====== DOCUMENT TEXT ======
The jurists of this school are concerned with analysis of first principles of the law as they exist in the legal system. For this reason, this school is called the positive school. The school is in England and is referred to as English school. As the school was founded by Austin it is also called Austinian School.

The analytical school is positive in its approach to the legal problems of society. Its purpose is to analyse law without being concerned either with their historical origin or their ethical significance – the first principles of law. The emphasis on the systematic analysis of legal concept has resulted in the school termed as analytical.

The analytical school has made a strict distinction between positive law and ideal law; has analysed the concept of civil law and established its relationship with other forms of law. Positive law is a general rule of conduct laid down by a political superior to political inferior.

The school has taken into account the legal sources like, legislation, judicial precedent and customary law, and has investigated the claim of each of these sources from which law flows. The school also analyses the concept of legal rights and legal liability both civil and criminal. Other allied problems such as property, possession, contracts, trust, personality, intention, motive and negligence are also studied and analysed by the exponents of this school. The school favours codification of law.

Bentham and Austin are considered to be the founders of the analytical or positive school.

Though generally Austin is said to be ‘father of analytical school’.

Jeremy Bentham’s treaties “The limits of jurisprudence defined” were written in 1782, but reached the public only in 1945. His approach to sovereignty was similar to that of Austin. His definition of law was wide enough to cover subordinate legislation and administrative regulation. His analysis of rights and duty put forward, in an embryo, what was once thought to be the discovery of the 20th century. He was bitterly opposed to the pretentions of natural law and natural right. Rights are not natural but are created by the law of state.

“The end of the State is maximum happiness and the maximum liberty”. He applied the test of utility and he wished to test every law to see, if it had led to the greatest happiness of the greatest number. Bentham attaches three conditions to his principles of utility.

  1. It must be clear and precise
  • It must be the single and sufficient amount of motivation.
======
BRIEF 1
Do these statements agree with the text on the analytical school? (a) The school favors codification of law. (b) Bentham's treatise on the limits of jurisprudence reached the public in 1782. (c) The school analyzes law with attention to its ethical significance. Answer yes or no for each, quoting the words of the text that decide it.
BRIEF 2
In the text on the analytical school, switch "civil law" to "criminal law" and write out the passage starting at "The analytical school is" and ending at "to political inferior.".
====== DATASET ROWS ======
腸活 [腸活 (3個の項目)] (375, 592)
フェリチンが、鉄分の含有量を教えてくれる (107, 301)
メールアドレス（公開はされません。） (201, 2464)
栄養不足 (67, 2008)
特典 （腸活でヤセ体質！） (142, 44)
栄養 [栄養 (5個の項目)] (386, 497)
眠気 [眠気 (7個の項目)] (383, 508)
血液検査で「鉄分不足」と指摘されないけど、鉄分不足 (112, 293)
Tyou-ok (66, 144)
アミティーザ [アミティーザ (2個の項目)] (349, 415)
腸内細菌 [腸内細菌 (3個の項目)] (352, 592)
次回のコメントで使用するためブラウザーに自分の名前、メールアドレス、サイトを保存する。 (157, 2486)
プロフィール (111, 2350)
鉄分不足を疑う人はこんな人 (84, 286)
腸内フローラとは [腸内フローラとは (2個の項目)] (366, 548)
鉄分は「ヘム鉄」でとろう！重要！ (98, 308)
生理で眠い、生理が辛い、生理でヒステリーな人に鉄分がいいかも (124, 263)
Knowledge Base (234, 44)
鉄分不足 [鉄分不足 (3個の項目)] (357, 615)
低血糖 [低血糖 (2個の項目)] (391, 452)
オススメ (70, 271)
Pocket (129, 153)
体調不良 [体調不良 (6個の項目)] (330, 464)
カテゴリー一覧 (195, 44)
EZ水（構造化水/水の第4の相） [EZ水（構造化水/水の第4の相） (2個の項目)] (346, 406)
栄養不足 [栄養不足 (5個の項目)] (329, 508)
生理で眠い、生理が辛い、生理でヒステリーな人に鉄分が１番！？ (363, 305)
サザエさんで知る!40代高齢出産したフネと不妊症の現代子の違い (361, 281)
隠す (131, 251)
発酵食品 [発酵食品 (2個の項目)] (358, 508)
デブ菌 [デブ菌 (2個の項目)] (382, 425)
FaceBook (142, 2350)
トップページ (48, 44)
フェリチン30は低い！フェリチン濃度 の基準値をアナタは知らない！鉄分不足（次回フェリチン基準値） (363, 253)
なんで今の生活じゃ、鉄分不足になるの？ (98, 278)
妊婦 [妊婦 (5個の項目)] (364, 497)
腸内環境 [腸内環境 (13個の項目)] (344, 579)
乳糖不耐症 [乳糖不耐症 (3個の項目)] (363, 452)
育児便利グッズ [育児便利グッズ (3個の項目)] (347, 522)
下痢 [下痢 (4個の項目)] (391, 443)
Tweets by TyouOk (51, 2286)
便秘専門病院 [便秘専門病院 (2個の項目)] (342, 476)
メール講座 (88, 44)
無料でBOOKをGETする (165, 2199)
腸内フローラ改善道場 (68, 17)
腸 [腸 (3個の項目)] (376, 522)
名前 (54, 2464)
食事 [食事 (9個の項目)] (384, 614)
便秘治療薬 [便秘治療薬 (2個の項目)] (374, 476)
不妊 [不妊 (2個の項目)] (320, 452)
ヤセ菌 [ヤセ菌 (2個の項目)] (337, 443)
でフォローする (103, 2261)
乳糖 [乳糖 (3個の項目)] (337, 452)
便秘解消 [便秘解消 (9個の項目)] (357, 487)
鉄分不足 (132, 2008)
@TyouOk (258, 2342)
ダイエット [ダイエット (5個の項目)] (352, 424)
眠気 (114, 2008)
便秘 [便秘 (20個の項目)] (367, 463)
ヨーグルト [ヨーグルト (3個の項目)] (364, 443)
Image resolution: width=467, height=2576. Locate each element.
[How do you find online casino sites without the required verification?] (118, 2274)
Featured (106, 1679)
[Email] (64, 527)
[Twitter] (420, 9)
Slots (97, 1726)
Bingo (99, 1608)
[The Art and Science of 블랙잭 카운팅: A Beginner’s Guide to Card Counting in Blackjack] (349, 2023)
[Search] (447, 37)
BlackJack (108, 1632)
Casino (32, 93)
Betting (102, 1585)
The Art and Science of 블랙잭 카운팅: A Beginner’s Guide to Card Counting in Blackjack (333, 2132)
======
RESULT 1
(a) Yes: "The school favours codification of law."
(b) No: "were written in 1782, but reached the public only in 1945."
(c) No: "without being concerned either with their historical origin or their ethical significance"

RESULT 2
The analytical school is positive in its approach to the legal problems of society. Its purpose is to analyse law without being concerned either with their historical origin or their ethical significance – the first principles of law. The emphasis on the systematic analysis of legal concept has resulted in the school termed as analytical.

The analytical school has made a strict distinction between positive law and ideal law; has analysed the concept of criminal law and established its relationship with other forms of law. Positive law is a general rule of conduct laid down by a political superior to political inferior.